Si van Ryberg avait eu moins de soucis, les réactions de la presse internationale à la disparition de Stormgren l’aurait amusé. Depuis un mois, elle était divisée en deux camps bien tranchés. Dans l’ensemble, la presse occidentale approuvait le projet de Karellen visant à octroyer à tous les hommes le statut de citoyens du monde. Les pays de l’Est, en revanche, étaient en proie à une vague de nationalisme exacerbé, encore que, dans une large mesure, artificiel. Certains d’entre eux qui n’avaient accédé à l’indépendance que depuis une génération à peine se sentaient frustrés de leur victoire. On ne se gênait pas pour critiquer énergiquement les Suzerains. Après une période initiale placée sous le signe d’une prudence extrême, la presse avait bien vite constaté qu’elle pouvait en toute impunité se déchaîner contre Karellen avec autant de virulence qu’elle jugeait bon : il ne ripostait pas. À présent, elle se surpassait.

Si bruyantes qu’elles fussent, ces attaques, pour la plupart, ne représentaient pas l’opinion de la grande masse de la population. La surveillance des frontières qui allaient bientôt disparaître à jamais avait été renforcée, mais les soldats s’observaient avec une sympathie encore silencieuse. Les politiciens et les généraux pouvaient bien tempêter et fulminer à l’envi, les foules muettes qui attendaient comprenaient qu’un long et sanglant chapitre de l’histoire était en train de se clore – et ce n’était pas trop tôt.
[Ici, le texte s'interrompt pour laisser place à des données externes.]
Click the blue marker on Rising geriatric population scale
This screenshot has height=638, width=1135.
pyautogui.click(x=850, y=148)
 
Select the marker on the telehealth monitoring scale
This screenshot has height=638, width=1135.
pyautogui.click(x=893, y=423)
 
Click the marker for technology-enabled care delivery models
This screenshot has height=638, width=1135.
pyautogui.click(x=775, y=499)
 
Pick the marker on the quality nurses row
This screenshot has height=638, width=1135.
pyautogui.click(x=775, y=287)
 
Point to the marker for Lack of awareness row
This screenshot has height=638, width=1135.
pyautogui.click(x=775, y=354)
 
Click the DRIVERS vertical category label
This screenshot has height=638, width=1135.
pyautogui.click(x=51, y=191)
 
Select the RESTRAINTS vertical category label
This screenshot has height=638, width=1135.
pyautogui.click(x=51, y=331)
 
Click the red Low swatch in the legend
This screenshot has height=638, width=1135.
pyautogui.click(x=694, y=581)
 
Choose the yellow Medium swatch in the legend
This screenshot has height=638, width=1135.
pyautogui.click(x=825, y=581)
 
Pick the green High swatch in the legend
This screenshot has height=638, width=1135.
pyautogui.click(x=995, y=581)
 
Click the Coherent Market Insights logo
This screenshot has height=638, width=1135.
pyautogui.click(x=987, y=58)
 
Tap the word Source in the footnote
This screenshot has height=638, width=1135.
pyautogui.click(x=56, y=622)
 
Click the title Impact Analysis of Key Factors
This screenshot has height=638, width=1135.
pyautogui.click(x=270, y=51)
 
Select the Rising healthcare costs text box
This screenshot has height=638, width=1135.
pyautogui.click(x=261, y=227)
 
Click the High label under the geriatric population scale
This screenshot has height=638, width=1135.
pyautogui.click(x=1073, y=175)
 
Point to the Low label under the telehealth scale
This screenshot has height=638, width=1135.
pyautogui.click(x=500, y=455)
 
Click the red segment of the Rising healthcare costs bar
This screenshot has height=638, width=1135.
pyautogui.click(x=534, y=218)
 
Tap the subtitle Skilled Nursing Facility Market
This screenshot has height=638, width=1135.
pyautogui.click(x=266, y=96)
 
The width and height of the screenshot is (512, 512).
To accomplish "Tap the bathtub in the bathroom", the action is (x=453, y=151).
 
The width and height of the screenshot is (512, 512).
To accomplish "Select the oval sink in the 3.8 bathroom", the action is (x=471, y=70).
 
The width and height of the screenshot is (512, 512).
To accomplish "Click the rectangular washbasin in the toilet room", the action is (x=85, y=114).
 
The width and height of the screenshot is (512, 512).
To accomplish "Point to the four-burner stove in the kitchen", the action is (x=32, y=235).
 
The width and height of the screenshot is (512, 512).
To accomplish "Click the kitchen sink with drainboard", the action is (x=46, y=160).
Et voilà que Stormgren avait disparu, nul ne savait où. Le tumulte s’apaisa subitement quand le monde réalisa qu’il avait perdu en sa personne le seul Terrien que, pour des raisons qui échappaient à tous, les Suzerains acceptaient comme interlocuteur. On eût dit qu’une soudaine paralysie s’était emparée des commentateurs de la presse écrite et parlée. Mais dans ce silence, on entendait la voix de la Ligue de la Liberté protestant farouchement de son innocence.